Novellierung des Umweltkapitels der OECD-Leitsätze
Nachdem eine Bestandsaufnahme der Leitsätze von 2021 besonders im Umweltbereich Lücken identifizierte, führte die Novellierung der Leitsätze im Juni 2023 zu einer umfassenden Überarbeitung des Umweltkapitels. Die OECD unterstreicht darin die zentrale Rolle von Unternehmen bei der Beantwortung von Umweltherausforderungen wie dem Klimawandel, dem Biodiversitätsverlust und dem steigenden Ressourcenverbrauch und konkretisiert, wie Unternehmen negative Umweltauswirkungen vermeiden und angehen sowie zur Erreichung von internationalen Umweltzielen beitragen können.
Die Novellierung greift Entwicklungen in der internationalen Umweltpolitik und die Prinzipien und Ziele diverser auch neu verabschiedeter völkerrechtlicher Abkommen auf, wie die Agenda 2030, das Pariser Klimaschutzabkommen oder den globalen Biodiversitätsrahmen von Kunming-Montreal.
Das Umweltkapitel enthält nun zum einen die Klarstellung, dass Unternehmen im Rahmen von Umweltmanagementsystemen ihre Sorgfaltspflichten auch auf beispielhaft benannte Umweltaspekte wie Klimawandel, Biodiversitätsverlust, Verschmutzung und Entwaldung erstrecken sollten. Zum anderen werden in den Erläuterungen verschiedene Erwartungen der OECD-Staaten an Unternehmen konkretisiert. Beispielsweise sollen Unternehmen sicherstellen, dass ihre Treibhausgas-Emissionen und Auswirkungen auf natürliche Senken mit internationalen Temperaturzielen im Einklang stehen, und dass sie Reduktionsziele zur Erreichung von netto-null Treibhausgasemissionen festlegen und umsetzen. Zur Erfüllung biodiversitätsbezogener Sorgfaltspflichten sollen Unternehmen u.a. Entwaldung und Einwirkungen auf anerkannte Schutzgebiete vermeiden und die Hierarchie zur Verhinderung negativer Auswirkungen auf die Biodiversität einhalten: Es sollen zunächst negative Auswirkungen vermieden werden sollen, bevor Kompensationsmaßnahmen ergriffen werden. Unternehmen werden zudem angehalten, nachhaltige Konsum- und Produktionsmuster zu entwickeln, beispielsweise durch gesteigerte Ressourceneffizienz oder Kreislaufwirtschaftsansätze, die bei der Beantwortung übergreifender Umweltthemen helfen.

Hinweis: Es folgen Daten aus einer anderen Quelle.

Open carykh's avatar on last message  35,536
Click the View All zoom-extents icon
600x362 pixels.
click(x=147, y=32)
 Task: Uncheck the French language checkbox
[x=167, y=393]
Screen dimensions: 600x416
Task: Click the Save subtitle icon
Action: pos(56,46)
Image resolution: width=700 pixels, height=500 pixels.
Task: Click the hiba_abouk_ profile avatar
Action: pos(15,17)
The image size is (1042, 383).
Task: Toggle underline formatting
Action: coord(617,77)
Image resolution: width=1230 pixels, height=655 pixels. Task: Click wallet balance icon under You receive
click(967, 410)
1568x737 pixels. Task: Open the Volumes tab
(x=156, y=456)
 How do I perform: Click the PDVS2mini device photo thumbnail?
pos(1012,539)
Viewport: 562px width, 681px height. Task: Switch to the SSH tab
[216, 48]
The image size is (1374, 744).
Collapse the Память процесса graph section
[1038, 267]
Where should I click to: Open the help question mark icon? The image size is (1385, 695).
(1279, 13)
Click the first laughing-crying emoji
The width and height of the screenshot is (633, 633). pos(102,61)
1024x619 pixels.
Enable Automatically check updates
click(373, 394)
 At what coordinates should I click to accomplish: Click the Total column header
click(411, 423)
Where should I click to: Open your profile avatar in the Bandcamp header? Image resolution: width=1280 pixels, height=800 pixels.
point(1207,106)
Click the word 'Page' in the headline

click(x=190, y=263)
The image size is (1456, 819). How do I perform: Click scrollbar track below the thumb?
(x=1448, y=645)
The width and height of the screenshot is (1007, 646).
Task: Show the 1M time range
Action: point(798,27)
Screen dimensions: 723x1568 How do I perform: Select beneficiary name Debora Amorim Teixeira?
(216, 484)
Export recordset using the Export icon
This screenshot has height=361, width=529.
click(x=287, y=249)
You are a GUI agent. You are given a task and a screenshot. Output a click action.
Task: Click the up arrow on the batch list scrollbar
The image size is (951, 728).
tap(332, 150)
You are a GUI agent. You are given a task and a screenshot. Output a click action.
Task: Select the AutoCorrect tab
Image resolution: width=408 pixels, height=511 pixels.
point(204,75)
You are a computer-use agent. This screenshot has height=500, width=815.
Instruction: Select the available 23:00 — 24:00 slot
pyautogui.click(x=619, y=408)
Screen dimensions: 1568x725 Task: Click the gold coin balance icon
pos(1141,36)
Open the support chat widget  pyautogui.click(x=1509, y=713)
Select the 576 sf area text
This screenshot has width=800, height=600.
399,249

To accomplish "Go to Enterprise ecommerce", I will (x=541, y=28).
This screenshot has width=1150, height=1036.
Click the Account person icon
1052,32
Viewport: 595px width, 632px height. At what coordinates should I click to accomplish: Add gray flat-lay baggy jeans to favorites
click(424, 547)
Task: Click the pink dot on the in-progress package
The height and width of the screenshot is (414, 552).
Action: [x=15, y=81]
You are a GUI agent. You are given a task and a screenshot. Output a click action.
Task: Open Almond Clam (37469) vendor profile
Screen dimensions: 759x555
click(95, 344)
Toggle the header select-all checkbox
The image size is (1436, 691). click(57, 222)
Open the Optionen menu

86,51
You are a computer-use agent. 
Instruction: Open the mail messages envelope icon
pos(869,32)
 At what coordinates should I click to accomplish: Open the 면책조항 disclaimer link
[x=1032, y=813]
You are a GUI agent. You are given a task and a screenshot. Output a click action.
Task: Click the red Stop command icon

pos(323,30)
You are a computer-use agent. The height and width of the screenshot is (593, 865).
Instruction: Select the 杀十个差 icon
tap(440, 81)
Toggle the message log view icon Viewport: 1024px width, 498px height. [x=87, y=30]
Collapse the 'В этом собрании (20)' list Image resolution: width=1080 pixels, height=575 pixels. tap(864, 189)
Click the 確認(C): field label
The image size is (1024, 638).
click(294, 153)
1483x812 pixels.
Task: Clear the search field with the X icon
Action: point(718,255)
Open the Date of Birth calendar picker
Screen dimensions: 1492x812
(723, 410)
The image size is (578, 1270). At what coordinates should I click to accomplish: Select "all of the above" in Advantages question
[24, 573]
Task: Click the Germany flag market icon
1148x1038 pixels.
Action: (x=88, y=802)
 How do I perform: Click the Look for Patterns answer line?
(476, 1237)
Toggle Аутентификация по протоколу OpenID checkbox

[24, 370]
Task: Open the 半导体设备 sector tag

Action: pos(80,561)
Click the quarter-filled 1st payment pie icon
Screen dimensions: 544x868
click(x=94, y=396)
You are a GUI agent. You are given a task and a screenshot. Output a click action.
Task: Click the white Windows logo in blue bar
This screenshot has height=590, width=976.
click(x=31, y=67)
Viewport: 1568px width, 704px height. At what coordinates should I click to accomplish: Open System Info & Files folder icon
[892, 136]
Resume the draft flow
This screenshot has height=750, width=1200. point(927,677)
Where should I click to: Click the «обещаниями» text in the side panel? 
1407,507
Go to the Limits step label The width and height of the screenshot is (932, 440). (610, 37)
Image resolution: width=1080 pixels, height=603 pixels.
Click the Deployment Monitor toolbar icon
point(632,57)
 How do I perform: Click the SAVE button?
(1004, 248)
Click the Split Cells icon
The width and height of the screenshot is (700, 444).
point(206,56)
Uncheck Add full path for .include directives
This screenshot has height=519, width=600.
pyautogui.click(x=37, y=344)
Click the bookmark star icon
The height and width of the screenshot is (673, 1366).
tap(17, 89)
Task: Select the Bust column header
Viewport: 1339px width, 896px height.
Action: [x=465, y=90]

Gemäß der Agenda 2030 für nachhaltige Entwicklung erkennen die Leitsätze auch den engen Zusammenhang zwischen negativen Umweltauswirkungen und anderen Belangen wie Gesundheit, Sicherheit und sozialer Gerechtigkeit an und heben den Umweltschutz als Querschnittsthema hervor. Damit reflektieren die Leitsätze die gewachsene Erkenntnis, dass Umwelt- und Menschenrechtsschutz untrennbar verknüpft sind.
Die Novellierung der Leitsätze trägt auch der Entwicklung von umfassenderen Anforderungen in der Nachhaltigkeitsberichterstattung Rechnung. Das Kapitel zur Offenlegung von Informationen empfiehlt, dass Unternehmen Informationen über tatsächliche und potenzielle Auswirkungen auf Mensch und Umwelt und damit im Zusammenhang stehende Sorgfaltspflichtenprozesse in ihre Berichte einbeziehen. Damit greifen die Leitsätze das Prinzip der ‚doppelten Wesentlichkeit‘ auf, nach der Unternehmen sowohl nachhaltigkeitsbezogene Risiken für das Unternehmen selbst, als auch umgekehrt Auswirkungen des Unternehmens auf Mensch und Umwelt darstellen sollen.
Die OECD-Leitsätzen haben schon immer mehr Themen abgedeckt als andere internationale Rahmenwerke für verantwortungsvolles unternehmerisches Handeln, wie die VN Leitprinzipien und die dreigliedrige Grundsatzerklärung der Internationalen Arbeitsorganisation. Mit der Novellierung des Umweltkapitels werden die OECD-Leitsätze nun das internationale Referenzwerk für umweltbezogene Nachhaltigkeit in den Lieferketten. Die in den Neuerungen der OECD-Leitsätze zum Ausdruck gebrachte Stärkung der Umweltdimension von nachhaltiger Unternehmensführung ist ein Trend, der sich auch auf EU-Ebene manifestiert und in den gerade verabschiedeten Batterie- und Entwaldungsverordnungen sowie in den aktuellen Verhandlungen zur EU-Lieferkettenrichtlinie niederschlägt.